- Born: 7 May 1976 (age 50) Montevideo, Uruguay
- Occupation: Television presenter
- Spouse: Gaspar Valverde ​ ​(m. 2011; div. 2024)​
- Children: 2

= Karina Vignola =

Uruguayan actress (born 1976)

Karina Vignola Campos (born 7 May 1976) is a Uruguayan television presenter and actress, recognized for her work in media such as Canal 4, Canal 10 and Fox Sports, among others. She has been nominated twice for the Iris Award in the category of best presenter in 2014 and 2017.

==Biography==
Vignola was born on in Montevideo on 7 May 1976. She studied at the Escuela Experimental de Malvín, Colegio Kennedy and Colegio Lourdes.

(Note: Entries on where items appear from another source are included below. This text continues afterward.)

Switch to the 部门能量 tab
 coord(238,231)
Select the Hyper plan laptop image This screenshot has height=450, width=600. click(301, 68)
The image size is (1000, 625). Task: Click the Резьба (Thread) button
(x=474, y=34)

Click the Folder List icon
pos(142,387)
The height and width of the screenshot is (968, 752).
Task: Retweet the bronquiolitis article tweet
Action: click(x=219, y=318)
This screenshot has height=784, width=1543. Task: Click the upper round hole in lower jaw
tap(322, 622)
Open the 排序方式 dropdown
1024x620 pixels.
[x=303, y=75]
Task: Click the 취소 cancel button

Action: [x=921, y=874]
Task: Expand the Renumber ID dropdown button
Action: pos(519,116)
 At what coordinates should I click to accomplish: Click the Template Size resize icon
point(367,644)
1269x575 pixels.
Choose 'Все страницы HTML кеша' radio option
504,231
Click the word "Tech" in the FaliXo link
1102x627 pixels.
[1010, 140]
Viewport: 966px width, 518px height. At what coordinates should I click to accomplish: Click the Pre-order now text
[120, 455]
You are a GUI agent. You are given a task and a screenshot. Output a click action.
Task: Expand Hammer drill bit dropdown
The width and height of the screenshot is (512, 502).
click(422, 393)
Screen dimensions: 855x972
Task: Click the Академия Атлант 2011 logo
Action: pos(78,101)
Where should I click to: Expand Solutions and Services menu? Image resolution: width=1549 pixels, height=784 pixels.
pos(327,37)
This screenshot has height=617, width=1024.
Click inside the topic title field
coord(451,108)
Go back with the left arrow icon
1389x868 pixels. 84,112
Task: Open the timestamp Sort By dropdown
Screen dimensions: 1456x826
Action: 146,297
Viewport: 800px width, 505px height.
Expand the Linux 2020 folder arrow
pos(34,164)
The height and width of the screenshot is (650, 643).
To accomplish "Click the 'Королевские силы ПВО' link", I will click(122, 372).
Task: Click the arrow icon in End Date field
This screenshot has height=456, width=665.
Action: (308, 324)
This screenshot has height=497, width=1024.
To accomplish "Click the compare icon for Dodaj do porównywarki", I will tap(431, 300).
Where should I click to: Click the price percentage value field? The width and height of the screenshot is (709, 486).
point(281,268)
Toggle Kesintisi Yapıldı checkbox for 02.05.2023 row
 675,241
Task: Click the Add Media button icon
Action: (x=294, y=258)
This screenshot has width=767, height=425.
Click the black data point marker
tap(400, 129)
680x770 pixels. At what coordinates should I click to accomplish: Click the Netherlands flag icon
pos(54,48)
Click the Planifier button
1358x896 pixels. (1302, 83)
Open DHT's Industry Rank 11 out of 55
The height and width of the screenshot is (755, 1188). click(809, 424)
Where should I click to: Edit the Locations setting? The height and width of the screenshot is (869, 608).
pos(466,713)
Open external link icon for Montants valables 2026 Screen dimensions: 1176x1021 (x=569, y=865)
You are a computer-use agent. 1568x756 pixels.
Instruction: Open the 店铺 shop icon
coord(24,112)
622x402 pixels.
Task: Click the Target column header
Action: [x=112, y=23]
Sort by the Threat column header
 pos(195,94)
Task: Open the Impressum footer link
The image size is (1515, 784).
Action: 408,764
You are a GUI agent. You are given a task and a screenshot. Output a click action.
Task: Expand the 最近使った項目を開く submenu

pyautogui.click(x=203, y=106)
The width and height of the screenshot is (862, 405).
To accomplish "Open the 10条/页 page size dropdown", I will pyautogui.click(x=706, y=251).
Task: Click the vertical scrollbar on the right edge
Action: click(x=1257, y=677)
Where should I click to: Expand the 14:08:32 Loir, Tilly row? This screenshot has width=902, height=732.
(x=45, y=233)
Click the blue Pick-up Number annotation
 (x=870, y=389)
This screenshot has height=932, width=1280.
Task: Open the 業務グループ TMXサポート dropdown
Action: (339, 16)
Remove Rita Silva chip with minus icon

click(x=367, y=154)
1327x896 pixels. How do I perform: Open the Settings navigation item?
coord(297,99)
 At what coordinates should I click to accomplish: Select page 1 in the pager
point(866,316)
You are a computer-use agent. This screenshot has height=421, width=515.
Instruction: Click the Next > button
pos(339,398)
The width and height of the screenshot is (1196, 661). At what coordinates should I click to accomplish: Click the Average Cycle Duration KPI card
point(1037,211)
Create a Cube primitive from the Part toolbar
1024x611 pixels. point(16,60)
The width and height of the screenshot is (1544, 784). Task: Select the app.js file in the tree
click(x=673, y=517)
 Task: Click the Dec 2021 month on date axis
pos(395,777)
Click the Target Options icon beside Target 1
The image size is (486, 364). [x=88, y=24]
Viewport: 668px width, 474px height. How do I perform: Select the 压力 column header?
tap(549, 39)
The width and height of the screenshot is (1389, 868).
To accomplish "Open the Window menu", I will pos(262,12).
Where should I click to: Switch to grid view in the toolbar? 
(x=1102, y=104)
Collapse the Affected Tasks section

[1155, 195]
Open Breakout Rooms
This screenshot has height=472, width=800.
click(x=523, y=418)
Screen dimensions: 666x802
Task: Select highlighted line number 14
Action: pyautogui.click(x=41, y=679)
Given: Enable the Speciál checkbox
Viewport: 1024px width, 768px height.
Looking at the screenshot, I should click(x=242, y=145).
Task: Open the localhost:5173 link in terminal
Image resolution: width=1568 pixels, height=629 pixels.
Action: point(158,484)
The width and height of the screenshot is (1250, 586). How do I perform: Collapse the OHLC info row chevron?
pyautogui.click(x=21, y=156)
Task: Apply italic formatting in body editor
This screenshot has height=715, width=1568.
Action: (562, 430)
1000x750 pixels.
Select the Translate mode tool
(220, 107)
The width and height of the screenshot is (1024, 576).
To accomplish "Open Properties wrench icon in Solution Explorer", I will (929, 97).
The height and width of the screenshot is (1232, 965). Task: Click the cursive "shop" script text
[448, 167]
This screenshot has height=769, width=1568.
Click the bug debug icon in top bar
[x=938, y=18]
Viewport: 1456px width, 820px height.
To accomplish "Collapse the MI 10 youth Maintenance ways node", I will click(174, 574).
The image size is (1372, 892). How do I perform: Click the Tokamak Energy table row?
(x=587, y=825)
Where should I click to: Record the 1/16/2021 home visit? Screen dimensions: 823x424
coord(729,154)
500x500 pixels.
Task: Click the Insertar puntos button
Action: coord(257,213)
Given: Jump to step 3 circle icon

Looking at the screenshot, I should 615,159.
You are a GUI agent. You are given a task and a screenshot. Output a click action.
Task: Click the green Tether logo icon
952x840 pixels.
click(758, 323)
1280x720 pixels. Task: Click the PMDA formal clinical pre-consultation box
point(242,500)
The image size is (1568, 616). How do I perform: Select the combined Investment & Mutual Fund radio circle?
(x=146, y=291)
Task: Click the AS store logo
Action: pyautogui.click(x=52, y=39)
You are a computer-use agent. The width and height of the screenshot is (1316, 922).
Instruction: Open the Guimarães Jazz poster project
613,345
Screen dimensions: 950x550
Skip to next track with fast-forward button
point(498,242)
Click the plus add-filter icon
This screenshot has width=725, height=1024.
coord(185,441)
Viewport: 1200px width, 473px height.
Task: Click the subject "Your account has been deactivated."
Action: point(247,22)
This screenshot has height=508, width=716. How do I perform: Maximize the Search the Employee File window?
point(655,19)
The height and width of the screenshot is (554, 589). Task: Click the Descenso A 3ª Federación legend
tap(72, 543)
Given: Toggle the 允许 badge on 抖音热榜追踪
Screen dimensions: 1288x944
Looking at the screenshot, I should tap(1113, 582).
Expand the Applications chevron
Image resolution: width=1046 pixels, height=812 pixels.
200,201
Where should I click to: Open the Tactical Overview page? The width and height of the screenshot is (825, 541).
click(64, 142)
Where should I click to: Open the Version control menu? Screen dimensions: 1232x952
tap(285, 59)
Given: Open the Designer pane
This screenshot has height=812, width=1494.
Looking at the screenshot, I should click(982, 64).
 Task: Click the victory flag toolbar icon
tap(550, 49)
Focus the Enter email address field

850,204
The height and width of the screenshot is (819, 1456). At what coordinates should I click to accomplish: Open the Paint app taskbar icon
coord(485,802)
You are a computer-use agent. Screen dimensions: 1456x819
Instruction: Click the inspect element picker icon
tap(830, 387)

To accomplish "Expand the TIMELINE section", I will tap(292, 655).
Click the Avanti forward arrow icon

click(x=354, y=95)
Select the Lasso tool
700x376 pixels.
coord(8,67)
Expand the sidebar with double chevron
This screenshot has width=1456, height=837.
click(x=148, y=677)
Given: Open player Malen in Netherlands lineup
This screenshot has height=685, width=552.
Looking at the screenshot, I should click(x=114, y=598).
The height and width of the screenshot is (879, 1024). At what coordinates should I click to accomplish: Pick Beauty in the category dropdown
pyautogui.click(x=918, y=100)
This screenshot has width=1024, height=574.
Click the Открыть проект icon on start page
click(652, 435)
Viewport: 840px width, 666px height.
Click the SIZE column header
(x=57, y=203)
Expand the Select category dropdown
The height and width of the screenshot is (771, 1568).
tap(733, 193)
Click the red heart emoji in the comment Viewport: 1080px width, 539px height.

She began her career on Uruguayan television in the late 1990s on the program Igual a igual with journalist Omar Gutiérrez. After a stint at La hora de los Deportes on Canal 5, she moved to Argentina in order to go to Fox Sports, where she worked as a sports communicator and participated in programs such as Fútbol para todos. She returned to her native country to join Canal 4, where she presented some variety programs such as Terapia de Pareja, Ojo al piojo and A cara pintada. In the mid-2010s, she worked with Canal 10 presenting some television shows such as Consentidas, one of the longest-running general interest programs on Uruguayan television. During the decade, she also participated in various plays and comedy specials.

In February 2021, Vignola announced her departure from Canal 10. Currently, she is dedicated to producing audiovisual content through her social networks.

==Personal life==
Vignola married Gaspar Valverde in 2011. They have two daughters, Luana and Alina Valverde. In January 2024 they divorced.